A sensitive and literate story told on several levels, all of them believable—if some of them improbable, too.

García Márquez meets le Carré meets—well, A.A. Milne at times, with hints of William Golding at others.

In her moving, beautifully written fifth novel, Pollen (Midnight Cactus, 2006, etc.) serves up an improbable mix that, on the face, seems as if it shouldn’t work. The main strand of narrative is something out of Cold War thrillerdom (whence le Carré): Letty Fleming’s diplomat husband, posted to Berlin a decade before the fall of the Berlin Wall, dies there, a victim of accident, murder or suicide—and, as their daughter Georgie notes, “In the matter of her father, the government had boxes to tick and files to close.” But which is it? The British government seems to think that Nicholas Fleming has turned traitor, leaking military secrets to the East Germans, which still doesn’t quite explain who relieved him of his life. A shocked Letty, with children in tow, retreats to the Outer Hebrides to sort things out, while the children attend to their own grief and confusion.
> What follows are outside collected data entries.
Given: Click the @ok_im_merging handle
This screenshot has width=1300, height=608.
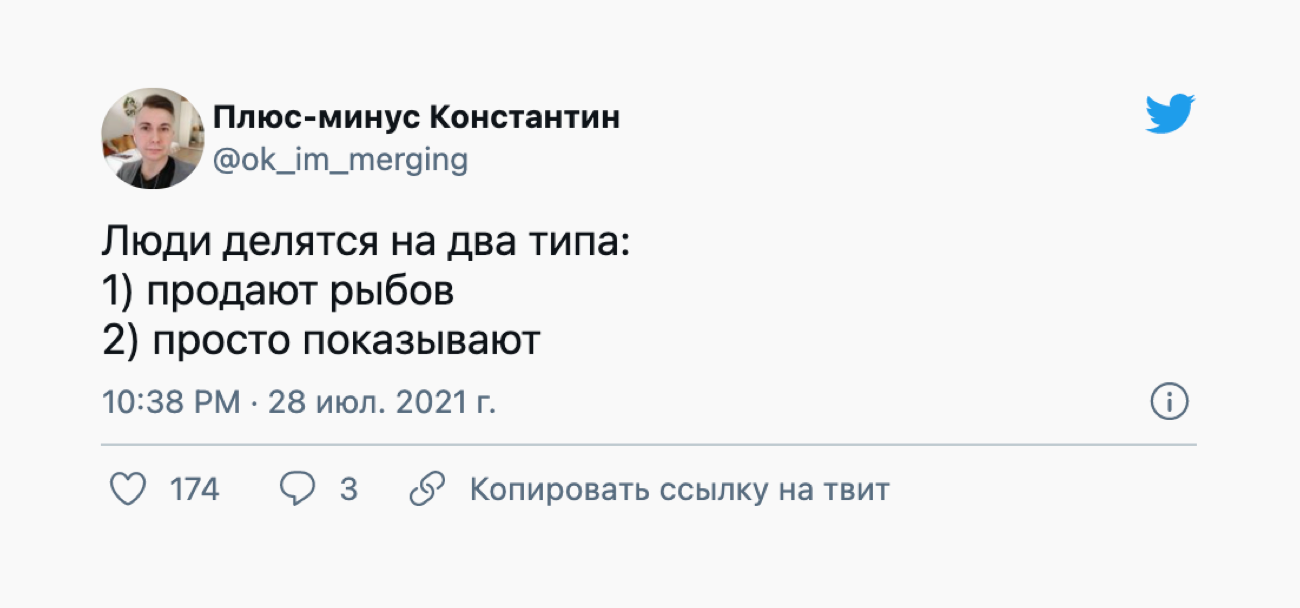Looking at the screenshot, I should click(340, 160).

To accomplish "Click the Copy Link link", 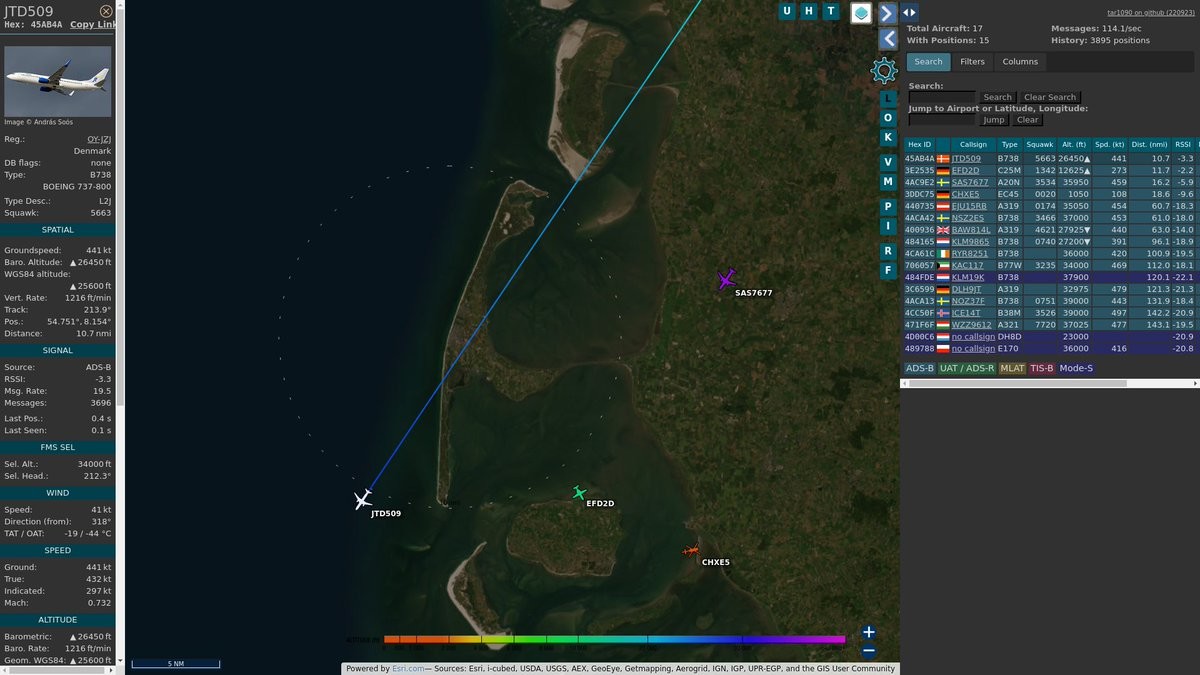I will click(93, 24).
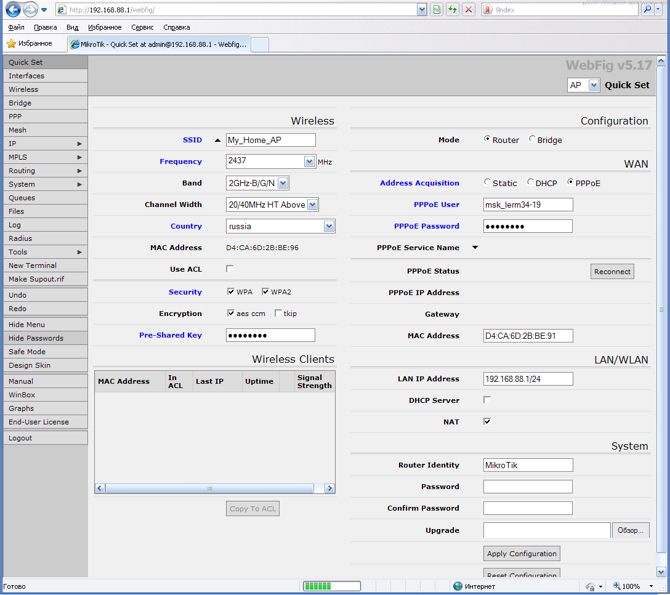This screenshot has width=670, height=595.
Task: Enable the Use ACL checkbox
Action: [x=230, y=269]
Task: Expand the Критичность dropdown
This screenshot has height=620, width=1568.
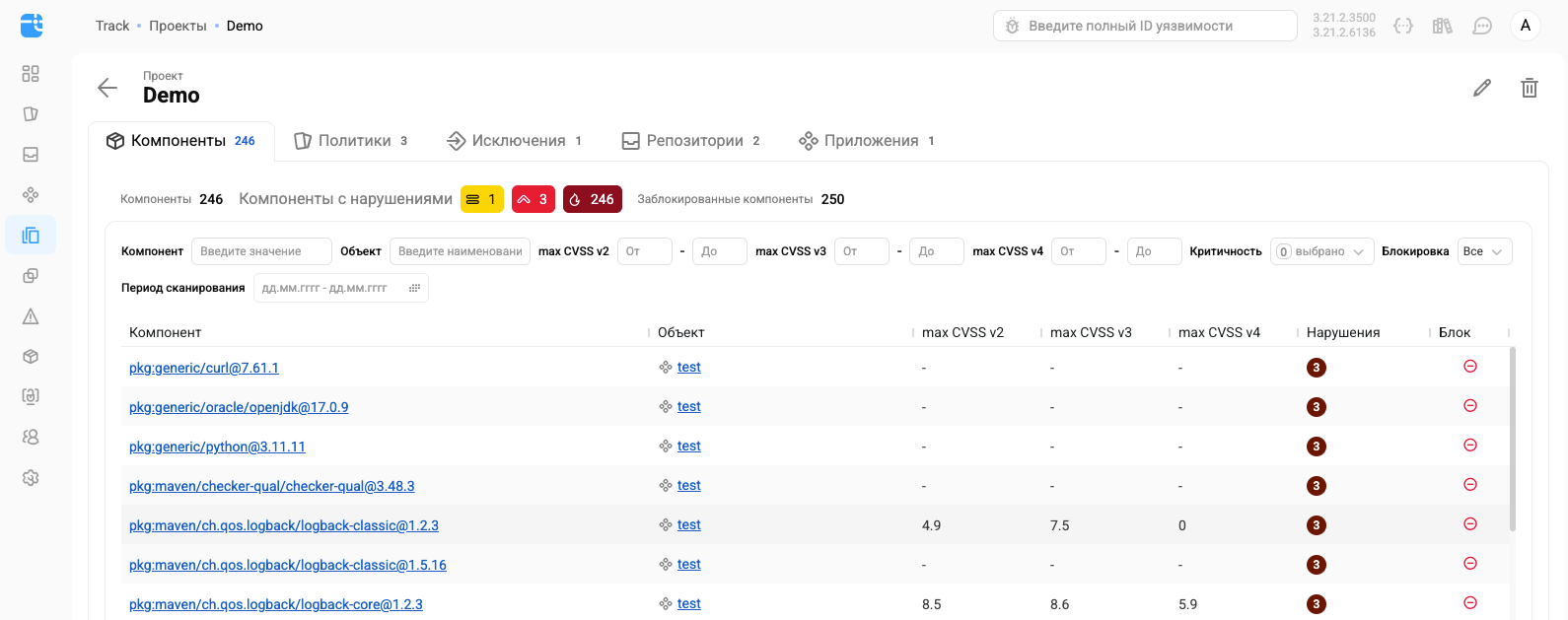Action: coord(1321,251)
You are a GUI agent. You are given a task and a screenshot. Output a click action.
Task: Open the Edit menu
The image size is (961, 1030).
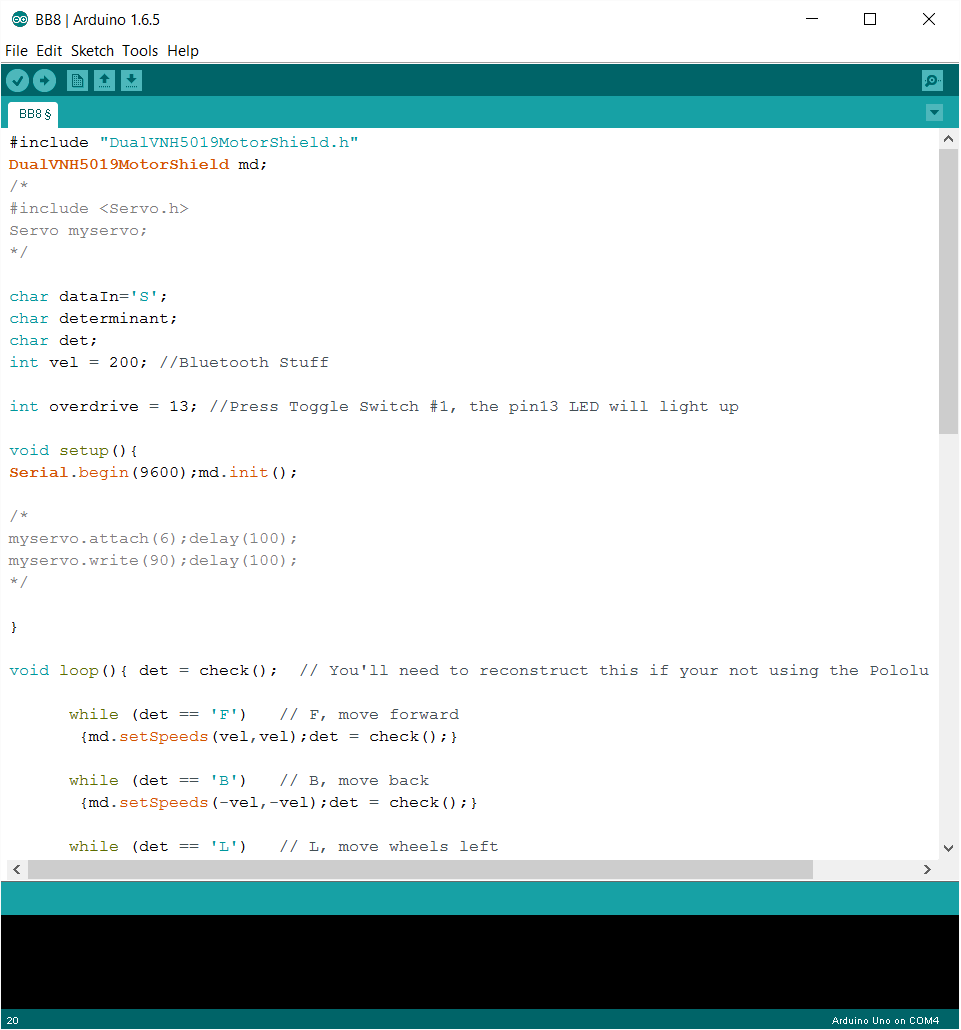coord(48,50)
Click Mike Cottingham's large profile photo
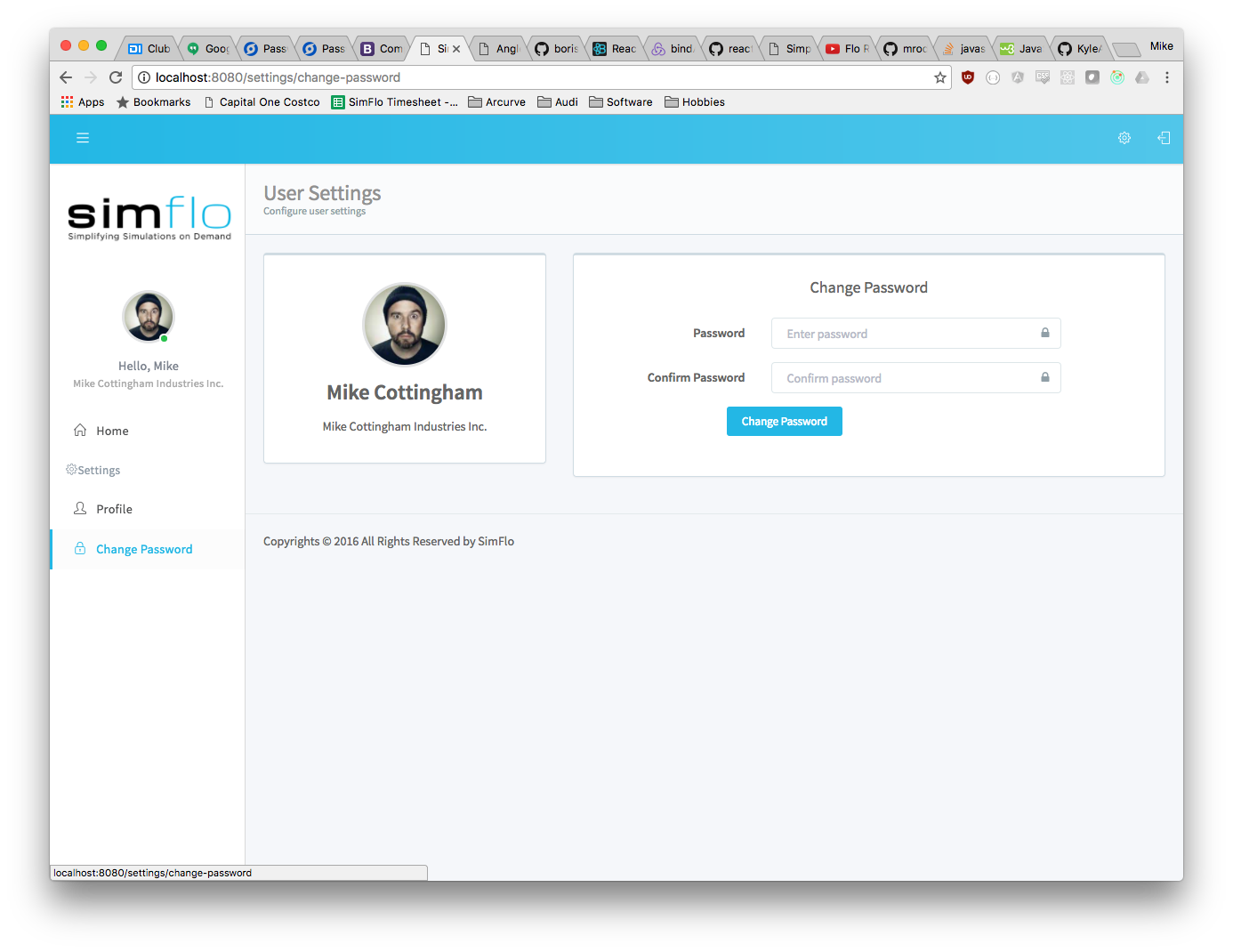This screenshot has width=1233, height=952. pyautogui.click(x=405, y=325)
In a fine evocation of young reasoning, Pollen has young son Jamie trying to make sense of it all, writing, “This much Jamie knew: his father had suffered an accident. He’d gone away for some time, then somehow—Jamie didn’t fully comprehend how—his father had got lost.” Jamie has a lively mind, even if sister Alba insists on calling him “retard,” and he is quick to spot an unlikely vision, namely a painted grizzly bear on a passing bus. This conjures up a conversation about grizzlies with Dad, an admonition from Mom that “there are no bears in Scotland” and, in good time, some reckonings with the grizzly himself, who is quite a smart and sensitive fellow. Magical realism and totemic bear in place (whence García Márquez and Milne), what remains is for all concerned to sort out the mystery that Nicky’s passing has given them—with a little flash of Lord of the Flies in store for Jamie, intentional homage or no.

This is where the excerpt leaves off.